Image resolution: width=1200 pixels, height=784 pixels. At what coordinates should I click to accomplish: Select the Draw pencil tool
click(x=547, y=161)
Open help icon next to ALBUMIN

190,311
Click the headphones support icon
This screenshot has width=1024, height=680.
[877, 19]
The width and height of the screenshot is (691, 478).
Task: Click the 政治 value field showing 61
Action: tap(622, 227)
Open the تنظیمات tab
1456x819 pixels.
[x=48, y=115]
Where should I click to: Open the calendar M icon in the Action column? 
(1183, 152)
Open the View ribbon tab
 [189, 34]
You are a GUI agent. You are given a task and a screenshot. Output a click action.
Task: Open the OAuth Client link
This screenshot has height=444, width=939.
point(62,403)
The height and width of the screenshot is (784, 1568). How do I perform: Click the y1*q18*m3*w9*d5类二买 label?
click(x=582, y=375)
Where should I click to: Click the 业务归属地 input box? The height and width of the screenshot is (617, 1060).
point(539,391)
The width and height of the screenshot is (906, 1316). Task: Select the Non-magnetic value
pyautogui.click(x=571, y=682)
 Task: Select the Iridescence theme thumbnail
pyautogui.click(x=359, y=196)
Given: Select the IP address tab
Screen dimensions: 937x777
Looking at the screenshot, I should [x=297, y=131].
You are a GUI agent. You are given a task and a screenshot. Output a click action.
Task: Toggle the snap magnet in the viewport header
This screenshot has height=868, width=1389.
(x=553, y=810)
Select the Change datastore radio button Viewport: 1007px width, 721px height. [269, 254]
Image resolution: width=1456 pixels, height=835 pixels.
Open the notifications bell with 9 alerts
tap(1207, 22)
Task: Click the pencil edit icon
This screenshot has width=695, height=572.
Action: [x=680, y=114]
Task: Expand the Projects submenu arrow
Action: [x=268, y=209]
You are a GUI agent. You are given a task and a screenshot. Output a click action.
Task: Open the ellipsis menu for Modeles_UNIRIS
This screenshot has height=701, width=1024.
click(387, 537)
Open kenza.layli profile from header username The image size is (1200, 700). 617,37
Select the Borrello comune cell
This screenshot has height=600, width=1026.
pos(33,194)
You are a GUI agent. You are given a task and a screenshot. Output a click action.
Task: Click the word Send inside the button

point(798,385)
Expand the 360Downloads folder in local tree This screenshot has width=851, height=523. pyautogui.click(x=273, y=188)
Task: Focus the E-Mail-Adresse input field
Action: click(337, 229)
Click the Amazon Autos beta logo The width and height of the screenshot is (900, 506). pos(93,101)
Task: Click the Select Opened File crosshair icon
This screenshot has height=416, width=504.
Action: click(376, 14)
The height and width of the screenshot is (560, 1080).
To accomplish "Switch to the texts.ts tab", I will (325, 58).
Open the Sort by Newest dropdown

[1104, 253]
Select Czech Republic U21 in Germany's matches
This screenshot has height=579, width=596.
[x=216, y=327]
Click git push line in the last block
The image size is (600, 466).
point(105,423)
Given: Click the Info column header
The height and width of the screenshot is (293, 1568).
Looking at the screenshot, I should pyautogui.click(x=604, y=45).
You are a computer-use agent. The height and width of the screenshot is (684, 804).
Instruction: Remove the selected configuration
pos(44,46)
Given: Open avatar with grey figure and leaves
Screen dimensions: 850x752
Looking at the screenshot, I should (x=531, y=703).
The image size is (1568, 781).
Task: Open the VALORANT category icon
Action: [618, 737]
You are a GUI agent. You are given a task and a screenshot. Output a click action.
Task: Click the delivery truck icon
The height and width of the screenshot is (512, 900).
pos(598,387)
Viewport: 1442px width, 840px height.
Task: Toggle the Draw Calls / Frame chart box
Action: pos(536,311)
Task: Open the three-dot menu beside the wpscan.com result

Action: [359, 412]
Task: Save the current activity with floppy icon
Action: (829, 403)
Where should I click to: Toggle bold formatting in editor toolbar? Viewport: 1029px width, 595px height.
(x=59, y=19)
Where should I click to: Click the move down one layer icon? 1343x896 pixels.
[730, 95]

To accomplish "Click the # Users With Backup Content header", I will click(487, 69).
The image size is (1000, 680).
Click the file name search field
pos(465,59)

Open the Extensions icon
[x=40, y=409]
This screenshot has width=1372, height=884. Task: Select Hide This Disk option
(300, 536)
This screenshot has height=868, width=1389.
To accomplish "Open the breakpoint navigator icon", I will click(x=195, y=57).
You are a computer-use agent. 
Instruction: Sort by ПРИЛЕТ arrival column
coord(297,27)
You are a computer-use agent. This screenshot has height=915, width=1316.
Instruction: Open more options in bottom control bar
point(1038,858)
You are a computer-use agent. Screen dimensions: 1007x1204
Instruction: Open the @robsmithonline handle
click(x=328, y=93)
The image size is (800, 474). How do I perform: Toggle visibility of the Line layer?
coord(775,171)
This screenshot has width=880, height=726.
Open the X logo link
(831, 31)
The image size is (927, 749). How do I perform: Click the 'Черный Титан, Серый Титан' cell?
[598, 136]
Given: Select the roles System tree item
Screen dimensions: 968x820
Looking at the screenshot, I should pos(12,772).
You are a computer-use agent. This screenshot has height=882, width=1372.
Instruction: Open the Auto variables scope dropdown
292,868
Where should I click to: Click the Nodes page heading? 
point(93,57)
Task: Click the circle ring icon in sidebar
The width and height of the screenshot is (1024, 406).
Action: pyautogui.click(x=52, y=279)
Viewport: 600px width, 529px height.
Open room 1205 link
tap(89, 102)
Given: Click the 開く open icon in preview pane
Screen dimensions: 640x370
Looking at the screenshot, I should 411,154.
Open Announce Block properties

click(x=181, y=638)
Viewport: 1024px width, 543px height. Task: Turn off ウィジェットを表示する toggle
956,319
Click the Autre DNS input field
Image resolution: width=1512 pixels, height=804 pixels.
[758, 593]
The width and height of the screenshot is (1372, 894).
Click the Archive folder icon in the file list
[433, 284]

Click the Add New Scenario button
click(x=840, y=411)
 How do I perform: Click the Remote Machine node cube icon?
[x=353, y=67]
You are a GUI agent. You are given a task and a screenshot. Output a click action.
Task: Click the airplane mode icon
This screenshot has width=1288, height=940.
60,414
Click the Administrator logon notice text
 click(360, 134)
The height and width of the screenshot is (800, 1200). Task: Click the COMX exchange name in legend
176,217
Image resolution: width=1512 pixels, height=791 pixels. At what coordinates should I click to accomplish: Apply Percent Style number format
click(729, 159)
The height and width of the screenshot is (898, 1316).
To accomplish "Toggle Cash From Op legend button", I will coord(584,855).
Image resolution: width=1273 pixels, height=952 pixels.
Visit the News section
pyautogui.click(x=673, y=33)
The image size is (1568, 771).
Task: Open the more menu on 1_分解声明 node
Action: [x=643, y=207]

· · · ·

Goal: Pull out each line of the data above that contains the string "coordinates".

Output of the task:
Image resolution: width=1200 pixels, height=784 pixels. At what coordinates should I click to accomplish: Select the Draw pencil tool
Image resolution: width=1512 pixels, height=791 pixels. At what coordinates should I click to accomplish: Apply Percent Style number format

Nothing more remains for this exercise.